REQUIRED ACTION
Which lines of the data below contain "table"? Please show them all.

THE DATA

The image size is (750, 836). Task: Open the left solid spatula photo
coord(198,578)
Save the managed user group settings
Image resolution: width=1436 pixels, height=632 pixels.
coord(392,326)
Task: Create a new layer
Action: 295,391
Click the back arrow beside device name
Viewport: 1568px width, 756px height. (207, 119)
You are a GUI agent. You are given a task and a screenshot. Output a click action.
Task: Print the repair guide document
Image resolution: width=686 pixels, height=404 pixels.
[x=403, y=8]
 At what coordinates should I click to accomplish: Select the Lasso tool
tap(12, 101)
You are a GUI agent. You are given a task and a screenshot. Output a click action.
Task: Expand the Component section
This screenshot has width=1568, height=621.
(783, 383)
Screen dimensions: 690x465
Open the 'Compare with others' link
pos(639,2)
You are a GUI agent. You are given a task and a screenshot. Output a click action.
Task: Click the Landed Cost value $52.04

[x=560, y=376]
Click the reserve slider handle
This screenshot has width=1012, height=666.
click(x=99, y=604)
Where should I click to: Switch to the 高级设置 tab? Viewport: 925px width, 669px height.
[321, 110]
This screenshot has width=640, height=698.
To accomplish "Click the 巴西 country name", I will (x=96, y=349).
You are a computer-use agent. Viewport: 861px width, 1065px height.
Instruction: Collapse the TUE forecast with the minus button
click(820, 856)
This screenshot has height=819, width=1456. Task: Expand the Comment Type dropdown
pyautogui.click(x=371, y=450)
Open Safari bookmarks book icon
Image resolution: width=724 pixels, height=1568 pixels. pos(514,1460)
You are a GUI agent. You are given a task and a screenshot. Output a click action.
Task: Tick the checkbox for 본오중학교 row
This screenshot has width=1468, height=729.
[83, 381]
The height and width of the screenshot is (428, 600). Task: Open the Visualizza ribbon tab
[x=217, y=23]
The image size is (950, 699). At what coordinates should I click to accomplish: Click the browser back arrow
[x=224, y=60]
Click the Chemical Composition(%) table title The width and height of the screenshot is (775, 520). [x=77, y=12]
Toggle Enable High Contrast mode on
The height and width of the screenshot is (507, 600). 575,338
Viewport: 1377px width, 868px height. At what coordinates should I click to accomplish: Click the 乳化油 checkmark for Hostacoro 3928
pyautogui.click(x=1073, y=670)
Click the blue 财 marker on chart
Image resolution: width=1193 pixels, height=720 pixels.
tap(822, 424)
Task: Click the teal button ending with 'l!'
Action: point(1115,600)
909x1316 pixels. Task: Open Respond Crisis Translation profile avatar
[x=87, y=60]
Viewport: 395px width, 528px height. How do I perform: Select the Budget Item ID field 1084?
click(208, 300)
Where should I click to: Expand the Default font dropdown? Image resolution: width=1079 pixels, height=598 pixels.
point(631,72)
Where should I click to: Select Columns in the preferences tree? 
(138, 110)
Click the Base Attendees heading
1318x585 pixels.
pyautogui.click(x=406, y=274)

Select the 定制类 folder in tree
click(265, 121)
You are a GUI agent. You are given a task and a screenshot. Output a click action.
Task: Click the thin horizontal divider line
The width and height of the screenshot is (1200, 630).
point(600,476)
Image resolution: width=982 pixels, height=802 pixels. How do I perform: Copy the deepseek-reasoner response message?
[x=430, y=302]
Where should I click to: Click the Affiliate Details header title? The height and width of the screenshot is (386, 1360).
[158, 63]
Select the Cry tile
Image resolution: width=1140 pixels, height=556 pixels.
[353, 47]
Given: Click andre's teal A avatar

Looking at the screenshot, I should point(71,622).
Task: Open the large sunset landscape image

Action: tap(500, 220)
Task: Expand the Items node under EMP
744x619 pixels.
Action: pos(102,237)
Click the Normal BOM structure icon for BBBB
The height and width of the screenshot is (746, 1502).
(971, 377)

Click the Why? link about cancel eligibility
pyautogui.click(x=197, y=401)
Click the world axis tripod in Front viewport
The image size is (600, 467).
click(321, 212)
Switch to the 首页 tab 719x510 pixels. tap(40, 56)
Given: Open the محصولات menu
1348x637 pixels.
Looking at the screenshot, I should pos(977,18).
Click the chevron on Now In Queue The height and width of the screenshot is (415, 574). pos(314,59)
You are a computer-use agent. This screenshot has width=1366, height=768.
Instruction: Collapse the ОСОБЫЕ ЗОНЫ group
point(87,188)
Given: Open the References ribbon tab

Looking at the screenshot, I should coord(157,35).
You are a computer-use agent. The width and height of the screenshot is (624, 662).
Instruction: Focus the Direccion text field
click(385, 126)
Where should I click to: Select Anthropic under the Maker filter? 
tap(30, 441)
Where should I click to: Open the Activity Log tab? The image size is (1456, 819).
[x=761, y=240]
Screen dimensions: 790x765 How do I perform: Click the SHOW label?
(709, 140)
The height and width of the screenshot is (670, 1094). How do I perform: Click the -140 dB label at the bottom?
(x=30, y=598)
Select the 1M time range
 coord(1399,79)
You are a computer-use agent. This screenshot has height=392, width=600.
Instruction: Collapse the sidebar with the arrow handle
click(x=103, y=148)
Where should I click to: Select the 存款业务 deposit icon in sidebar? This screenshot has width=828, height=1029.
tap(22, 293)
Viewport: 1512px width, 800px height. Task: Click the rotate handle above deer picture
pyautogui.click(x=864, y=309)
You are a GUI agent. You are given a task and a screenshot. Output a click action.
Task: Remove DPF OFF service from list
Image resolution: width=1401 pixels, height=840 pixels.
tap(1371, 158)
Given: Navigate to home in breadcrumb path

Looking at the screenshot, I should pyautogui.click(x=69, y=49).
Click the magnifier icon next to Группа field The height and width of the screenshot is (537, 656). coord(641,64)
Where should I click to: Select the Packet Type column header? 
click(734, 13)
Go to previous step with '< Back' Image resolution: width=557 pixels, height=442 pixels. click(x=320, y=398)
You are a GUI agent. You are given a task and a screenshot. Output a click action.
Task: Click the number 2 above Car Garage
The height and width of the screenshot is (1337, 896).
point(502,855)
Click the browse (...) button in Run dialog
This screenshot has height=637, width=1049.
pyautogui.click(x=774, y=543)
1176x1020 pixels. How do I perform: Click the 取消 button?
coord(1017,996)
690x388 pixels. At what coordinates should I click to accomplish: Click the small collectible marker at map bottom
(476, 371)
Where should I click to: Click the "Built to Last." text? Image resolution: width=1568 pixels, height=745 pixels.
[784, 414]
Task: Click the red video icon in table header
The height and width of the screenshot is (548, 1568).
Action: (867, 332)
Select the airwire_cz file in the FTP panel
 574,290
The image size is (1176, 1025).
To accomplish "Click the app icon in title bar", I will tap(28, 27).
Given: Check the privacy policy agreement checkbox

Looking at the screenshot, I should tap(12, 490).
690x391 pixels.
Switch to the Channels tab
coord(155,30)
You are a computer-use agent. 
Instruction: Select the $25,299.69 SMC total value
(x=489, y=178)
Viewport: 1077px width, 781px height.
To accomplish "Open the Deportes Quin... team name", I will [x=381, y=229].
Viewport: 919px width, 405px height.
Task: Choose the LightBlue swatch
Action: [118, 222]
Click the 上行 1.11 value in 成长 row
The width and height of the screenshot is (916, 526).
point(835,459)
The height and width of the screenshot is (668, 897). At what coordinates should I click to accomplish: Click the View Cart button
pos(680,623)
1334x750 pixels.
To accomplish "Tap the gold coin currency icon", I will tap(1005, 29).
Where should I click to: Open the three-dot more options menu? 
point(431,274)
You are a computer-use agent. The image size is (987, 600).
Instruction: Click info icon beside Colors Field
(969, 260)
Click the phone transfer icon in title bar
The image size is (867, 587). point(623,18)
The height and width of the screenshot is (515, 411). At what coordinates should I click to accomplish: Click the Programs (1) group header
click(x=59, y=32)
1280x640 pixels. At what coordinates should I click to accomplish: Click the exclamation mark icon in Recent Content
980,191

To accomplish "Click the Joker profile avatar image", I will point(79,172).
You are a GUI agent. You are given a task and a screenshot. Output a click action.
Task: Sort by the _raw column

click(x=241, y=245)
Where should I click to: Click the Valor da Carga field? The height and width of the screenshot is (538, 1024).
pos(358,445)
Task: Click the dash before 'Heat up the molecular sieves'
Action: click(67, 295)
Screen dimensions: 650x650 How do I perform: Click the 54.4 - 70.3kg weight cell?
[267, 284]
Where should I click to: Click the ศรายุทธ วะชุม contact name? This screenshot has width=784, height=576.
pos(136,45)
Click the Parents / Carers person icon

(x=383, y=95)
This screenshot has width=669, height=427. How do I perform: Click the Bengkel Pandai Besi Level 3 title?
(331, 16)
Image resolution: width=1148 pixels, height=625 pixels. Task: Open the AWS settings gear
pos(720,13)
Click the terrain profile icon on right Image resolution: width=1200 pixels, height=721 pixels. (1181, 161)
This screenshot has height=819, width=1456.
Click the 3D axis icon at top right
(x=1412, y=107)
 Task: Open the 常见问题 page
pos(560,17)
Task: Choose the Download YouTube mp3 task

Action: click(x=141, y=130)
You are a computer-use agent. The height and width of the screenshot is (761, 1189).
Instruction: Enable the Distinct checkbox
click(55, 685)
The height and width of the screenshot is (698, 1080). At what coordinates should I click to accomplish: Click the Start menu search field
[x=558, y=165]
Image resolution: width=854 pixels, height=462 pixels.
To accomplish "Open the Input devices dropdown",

SOLUTION
Click the Chemical Composition(%) table title The width and height of the screenshot is (775, 520). [x=77, y=12]
Task: Click the red video icon in table header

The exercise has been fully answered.